Most Australian trout anglers regard Tasmania as the nation’s premier trout destination. It’s like Tasmania was purpose-designed for trout, with hundreds of lakes and a cooler climate. Mother Nature didn’t seed the waters, but the early settlers saw to this. If you have an interest in the history of trout fishing in the antipodes, spare half a day and go to the Salmon Ponds. Every brown trout caught in Australia – and New Zealand for that matter – can trace its roots back to the Salmon Ponds.
The facility is located 10 mins from New Norfolk, less than an hour’s drive from Hobart, and includes a Museum of Trout Fishing and an Anglers Hall of Fame.

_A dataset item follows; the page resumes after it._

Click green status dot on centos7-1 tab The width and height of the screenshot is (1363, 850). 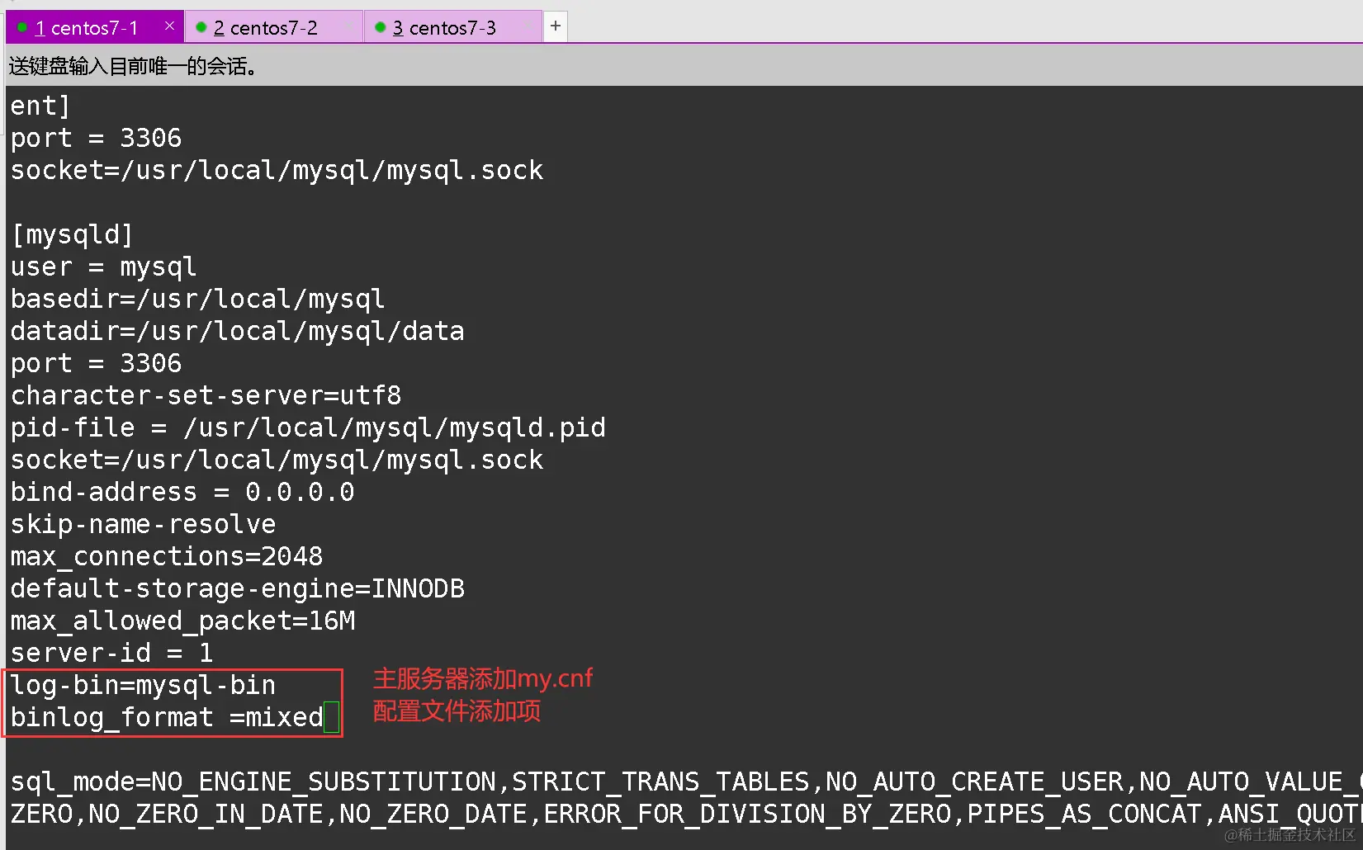pos(22,27)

Since the late 1880s, the Salmon Ponds – the oldest trout hatchery in the Southern Hemisphere – has been a favourite picnic spot for Tasmanian families and a popular place to take visitors. It has been operating since 1864, when a shipment of Atlantic salmon eggs, and a small number of brown trout eggs arrived. The concept was to grow the salmon, release them into Tasmania’s rivers where they would go to sea and return, as happens in Europe and North America. The salmon were grown, released into the rivers and that was the last anyone saw of them. Meanwhile, the brown trout did exceptionally well and became the foundation stocks for brown trout in Australia and New Zealand.
The ponds are set within an English garden setting. Surrounded by a hawthorn hedge, the manicured lawns are interspersed by imported English trees, some of them more than 140 years old.
Each of the six ponds contains different salmonids: rainbow trout, Atlantic salmon, tiger trout, albino rainbow trout and brown trout. Displays explain the annual cycle of fish-breeding activities.
The albino rainbow trout is a rarity bred at the Salmon Ponds for decorative purposes. Someone suggested replacing the koi carp at Government House in Hobart with the albinos; the governor liked the idea and the trout went in.
A display based on the original trout hatchery is set up in a building next to the brook trout pond and opposite the Museum of Trout Fishing. Anglers with an interest in the history of their sport will appreciate the collection of memorabilia in the museum, which is housed in the cottage built for the first superintendent of the Salmon Ponds in 1865. Every room is filled with antique fishing equipment, showing changes in fishing reels, rods, flies, lures and accessories.
Visitors to the Salmon Ponds pay an entry fee, unless they have purchased a full Tasmanian freshwater fishing licence.
There is opportunity to feed the trout with pelletised food, something I always do when I visit a hatchery or trout farm. If you want a feed yourself, try the Wily Trout Cafe, a licensed restaurant at the entry gate that offers a diverse range of food and drink.
Behind the barbecue areas at the back of the facility is the River Plenty, where several fishing platforms are set up for disabled people. This is a wild river and the trout are free to roam, so I didn’t expect to see much. But I walked onto the platform and tossed a few fish pellets into the river and trout – some of them better than 2 kg – came thundering out of the water.